Thought Leaders

China’s AI Mirage: How “Open Source” Hides What Matters Most

Published August 1, 2025

Dr. Jason Corso, Co-founder and Chief Science Officer, Voxel51

With Big Tech players like Google, Microsoft, and Meta vying to dominate the AI market, China’s High Flyer, Baidu, Moonshot, and Alibaba have made headlines for releasing their DeepSeek, ERNIE 4.5, Kimi K2, and Qwen3 large language models, respectively, as open source. This shift from releasing guarded, proprietary GenAI models has been received as a sign that China’s AI industry is embracing the power of open source to democratize AI development and spur innovation.

Like many players who tout their offerings as open source and even put it in their company names, however, High Flyer, Baidu, and Moonshot have not actually shared critical pieces like datasets at the heart of their models. As these large models seek to become commodities developers rely on, the transparency of true open source that can be tested, investigated, and iterated upon is critical to creating unbiased, ethical, and beneficial technology we can all trust. All of these “open source” models are actually “open weight,” which means that they can be downloaded and used, but they cannot be inspected in any meaningful way without the data.

Records shown
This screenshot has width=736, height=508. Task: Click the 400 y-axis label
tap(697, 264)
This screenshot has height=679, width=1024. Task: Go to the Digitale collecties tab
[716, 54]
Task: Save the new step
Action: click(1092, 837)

Exercise details
In the article on China's "open source" AI models, what can and can't be done with an "open weight" model?

Exercise result
It can be downloaded and used, but it cannot be inspected in any meaningful way without the data.